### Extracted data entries
- Opening Delimiter -

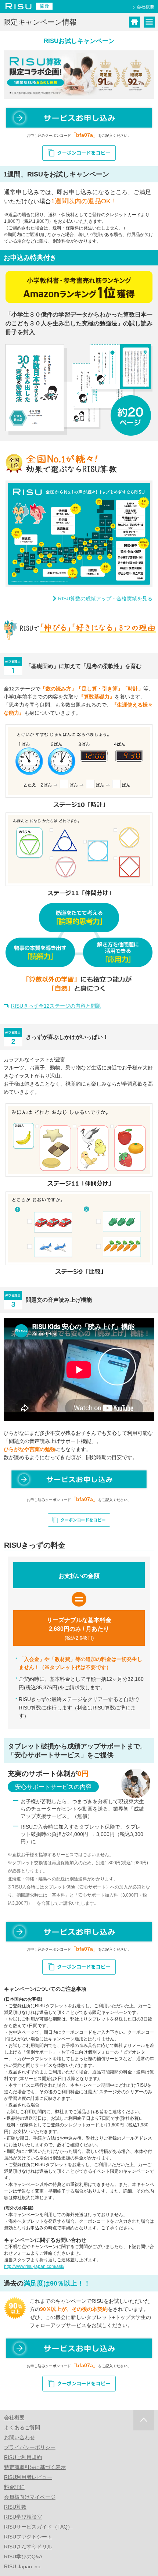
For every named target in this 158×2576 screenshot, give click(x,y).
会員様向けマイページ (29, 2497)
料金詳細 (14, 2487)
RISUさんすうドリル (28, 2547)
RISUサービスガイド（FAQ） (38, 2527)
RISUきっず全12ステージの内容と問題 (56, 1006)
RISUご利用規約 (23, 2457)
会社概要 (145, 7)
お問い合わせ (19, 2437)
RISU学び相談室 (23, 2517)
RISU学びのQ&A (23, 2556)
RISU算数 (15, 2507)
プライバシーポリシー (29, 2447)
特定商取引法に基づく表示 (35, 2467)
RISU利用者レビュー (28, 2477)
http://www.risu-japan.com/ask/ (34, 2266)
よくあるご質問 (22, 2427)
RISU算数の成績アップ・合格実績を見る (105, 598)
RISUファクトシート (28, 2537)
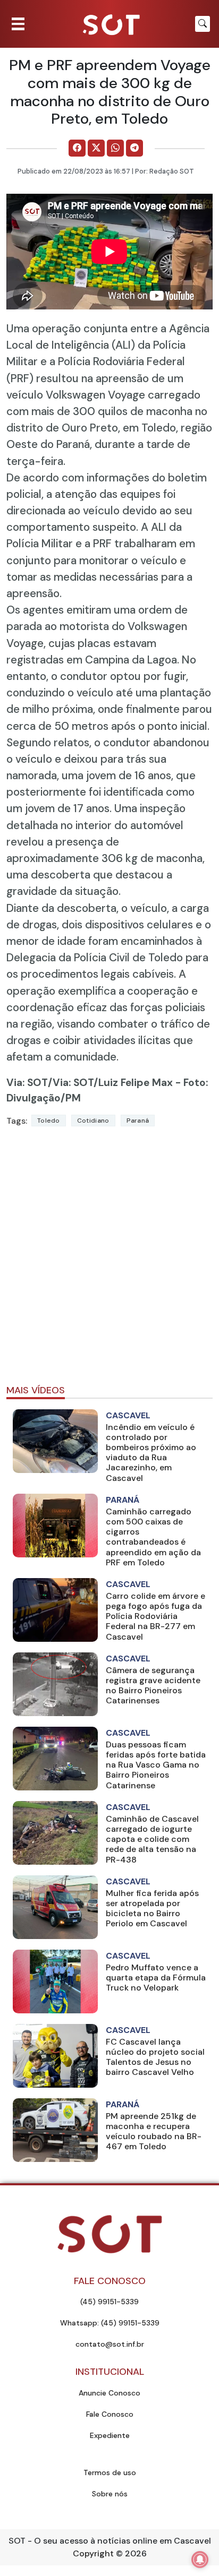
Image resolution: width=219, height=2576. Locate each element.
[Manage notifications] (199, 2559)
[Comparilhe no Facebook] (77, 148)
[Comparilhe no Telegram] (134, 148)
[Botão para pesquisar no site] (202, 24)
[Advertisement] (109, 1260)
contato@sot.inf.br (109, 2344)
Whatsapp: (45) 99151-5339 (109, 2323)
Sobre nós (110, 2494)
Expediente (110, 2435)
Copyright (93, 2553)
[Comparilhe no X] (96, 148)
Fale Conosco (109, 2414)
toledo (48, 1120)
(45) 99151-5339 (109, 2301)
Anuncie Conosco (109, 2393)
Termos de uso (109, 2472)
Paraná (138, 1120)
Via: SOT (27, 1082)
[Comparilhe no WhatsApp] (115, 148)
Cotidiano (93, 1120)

- Closing Delimiter -

Nothing but the lines from the one with "[Manage notifications] (199, 2559)" through the final line of the records above should appear, each copied exactly.

[Manage notifications] (199, 2559)
[Comparilhe no Facebook] (77, 148)
[Comparilhe no Telegram] (134, 148)
[Botão para pesquisar no site] (202, 24)
[Advertisement] (109, 1260)
contato@sot.inf.br (109, 2344)
Whatsapp: (45) 99151-5339 (109, 2323)
Sobre nós (110, 2494)
Expediente (110, 2435)
Copyright (93, 2553)
[Comparilhe no X] (96, 148)
Fale Conosco (109, 2414)
toledo (48, 1120)
(45) 99151-5339 (109, 2301)
Anuncie Conosco (109, 2393)
Termos de uso (109, 2472)
Paraná (138, 1120)
Via: SOT (27, 1082)
[Comparilhe no WhatsApp] (115, 148)
Cotidiano (93, 1120)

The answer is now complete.